I used root explorer and removed the HtcLoggers.apk and other than the forced close loop that removing it caused (requiring me to remove the battery), after rebooting all seems to be working fine.
EDIT: Actually I didn't just delete HtcLoggers.apk but moved it to a safe location on the SD Card in case there was a problem and it needed to be restored. I highly suggest you do this instead of just deleting it, or better yet, a nandroid backup.
there are a few good ROMS out there that have the ICQ loggers removed already.
Do we really need three threads on the front page about the same thing?
Just came across this on Engadget Mobile, anyone know a way to fix it?

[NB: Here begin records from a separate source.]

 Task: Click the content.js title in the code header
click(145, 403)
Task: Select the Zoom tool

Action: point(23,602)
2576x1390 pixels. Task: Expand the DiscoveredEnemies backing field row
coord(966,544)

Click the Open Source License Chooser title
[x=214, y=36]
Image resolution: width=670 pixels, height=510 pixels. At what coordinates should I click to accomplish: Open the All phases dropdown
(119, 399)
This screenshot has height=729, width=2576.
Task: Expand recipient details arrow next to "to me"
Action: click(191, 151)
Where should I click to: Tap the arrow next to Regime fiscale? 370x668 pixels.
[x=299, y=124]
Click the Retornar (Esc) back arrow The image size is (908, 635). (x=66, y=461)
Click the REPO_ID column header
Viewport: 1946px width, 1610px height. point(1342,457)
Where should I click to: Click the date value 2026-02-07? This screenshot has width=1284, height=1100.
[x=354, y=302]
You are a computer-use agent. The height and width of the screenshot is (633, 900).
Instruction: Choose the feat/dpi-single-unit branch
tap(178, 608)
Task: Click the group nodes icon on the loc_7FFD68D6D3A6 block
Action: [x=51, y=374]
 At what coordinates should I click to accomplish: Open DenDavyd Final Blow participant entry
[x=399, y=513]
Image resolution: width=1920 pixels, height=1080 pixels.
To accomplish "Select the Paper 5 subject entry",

Eight Android phones, including the Motorola Droid X and Samsung Epic 4G, were found to house major permission flaws according to a research team at North Carolina State University. Their study revealed untrusted applications could send SMS messages, record conversations and execute other potentially malicious actions without user consent. Eleven of the thirteen areas analyzed (includes geo-location and access to address books) showed privileges were exposed by pre-loaded applications. Interestingly, Nexus devices were less vulnerable, suggesting that the other phone manufacturers may have failed to properly implement Android's security permissions model. Google and Motorola confirm the present flaws while HTC and Samsung remain silent. Exerting caution when installing applications should keep users on their toes until fixes arrive.
Click to expand...
Click to collapse
http://www.engadget.com/2011/12/02/some-android-phones-fail-to-enforce-permissions-exposed-to-unau/
I was just about to post this. I havent had any problems like that tho, i wonder wat apps are the ones taking advantage.